What security threats business leaders need to know about this year

From malware ransoms to data breaches, security experts are facing new and emerging concerns that evolve with technology

Everyone knows that computer security has long been an ongoing game of cat-and-mouse in pursuit of cybercriminals and hackers. This fact will not change in 2014. As we enter the New Year, there are several trends that seem particularly relevant for business leaders to consider.

Whether it’s the bad guys demanding ransoms for malware fixes, or the growth of cloud-based tools and wearable devices, security experts face a range of emerging concerns that deserve their serious attention. As if to highlight these issues, a massive breach of Target’s customer payment card data this past November and December only served to emphasize the need for stronger security as 2014 progresses.

With that being said, here are my top five security predictions that businesses of all sizes need to be aware of in 2014:

1. There will be significant fallout from the Target data breach

As many as 40 million credit and debit card numbers were compromised as a result of the recent Target data breach in late 2013. This breach included more than the credit card numbers themselves. It also involved the names, expiration dates and the CVVC codes located on the cards. Basically, hackers obtained everything they needed to create a new credit card. What’s most disturbing about this breach is that the CVVC (or CVV2) codes were compromised. Strictly speaking, this isn’t supposed to happen, at least not on a scale this large.

According to PCI DSS requirement 3.2, the CVVC code is never supposed to be stored. Given the fact that this breach included that information, I am theorizing there are only a few possible means for this breach.

The first possibility is that this breach happened at the store level and was on such a massive scale that it is going to make us take a serious look at our physical security. This will possibly cause us to entirely rethink our payment system security on the storefront level.

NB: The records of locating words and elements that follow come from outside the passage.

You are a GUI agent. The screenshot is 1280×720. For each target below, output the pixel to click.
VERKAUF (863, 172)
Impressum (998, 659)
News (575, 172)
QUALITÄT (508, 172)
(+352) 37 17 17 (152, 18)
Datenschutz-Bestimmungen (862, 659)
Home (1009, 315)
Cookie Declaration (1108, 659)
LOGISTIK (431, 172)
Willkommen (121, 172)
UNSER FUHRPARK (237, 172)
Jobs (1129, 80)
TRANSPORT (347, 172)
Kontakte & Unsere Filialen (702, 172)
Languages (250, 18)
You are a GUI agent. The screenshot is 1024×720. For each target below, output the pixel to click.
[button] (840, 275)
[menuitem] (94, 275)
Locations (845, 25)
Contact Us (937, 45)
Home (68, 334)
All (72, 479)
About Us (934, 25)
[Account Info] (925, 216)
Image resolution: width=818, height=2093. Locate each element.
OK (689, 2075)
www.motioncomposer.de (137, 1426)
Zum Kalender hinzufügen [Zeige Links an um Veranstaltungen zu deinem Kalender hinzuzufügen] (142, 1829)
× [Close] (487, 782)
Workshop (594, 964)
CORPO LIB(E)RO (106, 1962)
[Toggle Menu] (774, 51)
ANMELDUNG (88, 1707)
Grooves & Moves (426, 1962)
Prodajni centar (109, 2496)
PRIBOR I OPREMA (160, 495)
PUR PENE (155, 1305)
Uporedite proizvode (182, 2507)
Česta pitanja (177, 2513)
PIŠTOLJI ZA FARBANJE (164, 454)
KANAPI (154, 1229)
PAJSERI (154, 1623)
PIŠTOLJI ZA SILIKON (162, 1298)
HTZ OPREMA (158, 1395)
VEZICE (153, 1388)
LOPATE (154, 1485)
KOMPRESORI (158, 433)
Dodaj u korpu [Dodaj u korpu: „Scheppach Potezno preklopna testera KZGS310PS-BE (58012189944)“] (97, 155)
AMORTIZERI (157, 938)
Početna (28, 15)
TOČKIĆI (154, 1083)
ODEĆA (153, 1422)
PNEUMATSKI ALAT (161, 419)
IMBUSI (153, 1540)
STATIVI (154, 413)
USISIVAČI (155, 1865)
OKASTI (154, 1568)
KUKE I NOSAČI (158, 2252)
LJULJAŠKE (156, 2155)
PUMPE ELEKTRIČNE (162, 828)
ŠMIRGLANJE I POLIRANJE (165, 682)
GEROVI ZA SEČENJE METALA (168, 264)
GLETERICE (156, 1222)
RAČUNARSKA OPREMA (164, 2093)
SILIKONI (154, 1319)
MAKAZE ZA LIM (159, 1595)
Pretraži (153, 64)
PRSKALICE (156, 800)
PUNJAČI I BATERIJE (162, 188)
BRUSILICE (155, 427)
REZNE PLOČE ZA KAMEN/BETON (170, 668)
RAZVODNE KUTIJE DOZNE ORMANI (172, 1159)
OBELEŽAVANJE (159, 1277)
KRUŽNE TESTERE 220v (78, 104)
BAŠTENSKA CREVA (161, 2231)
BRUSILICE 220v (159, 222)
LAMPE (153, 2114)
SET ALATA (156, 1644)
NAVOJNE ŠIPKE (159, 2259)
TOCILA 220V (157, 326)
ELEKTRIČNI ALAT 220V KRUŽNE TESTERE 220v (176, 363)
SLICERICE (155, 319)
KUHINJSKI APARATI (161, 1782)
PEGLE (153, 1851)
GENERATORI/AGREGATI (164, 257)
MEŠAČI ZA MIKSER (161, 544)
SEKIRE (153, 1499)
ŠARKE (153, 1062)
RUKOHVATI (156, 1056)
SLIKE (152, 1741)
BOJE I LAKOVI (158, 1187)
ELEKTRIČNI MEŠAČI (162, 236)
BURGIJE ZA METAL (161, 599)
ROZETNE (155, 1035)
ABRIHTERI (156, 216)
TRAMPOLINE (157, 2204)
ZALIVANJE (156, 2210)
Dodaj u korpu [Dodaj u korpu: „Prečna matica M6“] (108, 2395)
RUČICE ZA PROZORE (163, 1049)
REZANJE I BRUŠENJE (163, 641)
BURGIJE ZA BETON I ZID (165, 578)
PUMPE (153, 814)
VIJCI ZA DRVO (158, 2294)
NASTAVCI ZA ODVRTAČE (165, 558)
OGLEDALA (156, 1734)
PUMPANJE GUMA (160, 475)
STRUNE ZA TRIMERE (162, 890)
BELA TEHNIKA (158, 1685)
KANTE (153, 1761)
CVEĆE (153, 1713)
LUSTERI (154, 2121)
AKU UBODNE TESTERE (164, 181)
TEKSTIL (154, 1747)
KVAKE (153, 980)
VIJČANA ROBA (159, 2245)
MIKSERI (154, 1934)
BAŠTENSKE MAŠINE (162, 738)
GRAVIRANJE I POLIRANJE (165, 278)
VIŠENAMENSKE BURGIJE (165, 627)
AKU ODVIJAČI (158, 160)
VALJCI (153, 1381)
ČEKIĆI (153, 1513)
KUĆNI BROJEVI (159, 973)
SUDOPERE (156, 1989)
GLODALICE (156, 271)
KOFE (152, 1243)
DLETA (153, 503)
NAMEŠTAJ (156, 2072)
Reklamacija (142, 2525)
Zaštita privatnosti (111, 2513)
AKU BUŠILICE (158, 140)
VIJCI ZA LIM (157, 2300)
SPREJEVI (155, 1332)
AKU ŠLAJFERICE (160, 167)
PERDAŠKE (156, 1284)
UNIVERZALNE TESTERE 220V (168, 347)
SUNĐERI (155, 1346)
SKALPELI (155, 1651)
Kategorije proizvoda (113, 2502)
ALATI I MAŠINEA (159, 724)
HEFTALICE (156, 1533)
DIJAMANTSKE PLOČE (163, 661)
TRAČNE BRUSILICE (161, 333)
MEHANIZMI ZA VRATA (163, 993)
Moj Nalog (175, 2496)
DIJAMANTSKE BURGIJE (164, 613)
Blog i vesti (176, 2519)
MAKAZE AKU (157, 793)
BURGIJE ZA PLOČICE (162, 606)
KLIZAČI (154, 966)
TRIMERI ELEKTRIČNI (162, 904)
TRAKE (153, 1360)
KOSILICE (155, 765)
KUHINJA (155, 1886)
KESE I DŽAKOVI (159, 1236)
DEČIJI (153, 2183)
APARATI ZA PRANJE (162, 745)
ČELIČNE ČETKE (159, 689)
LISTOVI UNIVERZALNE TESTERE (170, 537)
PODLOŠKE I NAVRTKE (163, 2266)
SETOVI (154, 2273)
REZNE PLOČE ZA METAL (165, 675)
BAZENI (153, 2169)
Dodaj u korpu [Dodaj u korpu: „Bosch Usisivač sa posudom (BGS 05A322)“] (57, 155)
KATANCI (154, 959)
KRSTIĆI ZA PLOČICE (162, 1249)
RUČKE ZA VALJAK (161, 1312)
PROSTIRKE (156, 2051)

The second possibility is that the payment system network was compromised. This is unlikely, as all of the data that transits this network is encrypted. But if that is the case, the implications are serious because it makes this breach repeatable and may change the way payment card data is processed.

The final scenario is that Target was centrally batching its payment card data in order to conduct transactions at high volume. If this is the case, then Target is going to face substantial PCI-related fallout, including fines as well as paying for credit monitoring for 40 million credit cards.

We may also see fallout in terms of government intervention. For a long time the payment card industry has self-regulated. It is in their best interest to do so. PCI is not a government standard, it is a payment card industry (PCI) standard. If you don’t abide by it, MasterCard, VISA and other payment card companies can renounce your ability to take payments via credit cards. The biggest nightmare for the payment card industry would be government regulation of key aspects of their business.

Right now, PCI is the same standard globally. Different regulations in different countries would cause significant problems for the payment card industry. Expect to see some changes to the PCI-DSS framework in 2014.

Solution: PCI is a minimum requirement. If you take payment cards, you should go above and beyond what is prescribed in PCI in order to ensure data security.

2. Ransom malware will continue through 2014

Today’s malware is all about making money, and what easier way to make money than to go directly to the consumer. If a business owner finds a product or marketing technique that provides successful profit, he is going to continue to use it until it stops providing income. The criminals behind malware are no different. If it works, they’ll keep doing it until it doesn’t work anymore, and ransomware certainly worked in 2013.

How effective was it? In 2013, there were nearly a quarter of a million CryptoLocker infections. If just 10 percent of those infected chose to pay the ransom of $300, the net profit would be $7,500,000.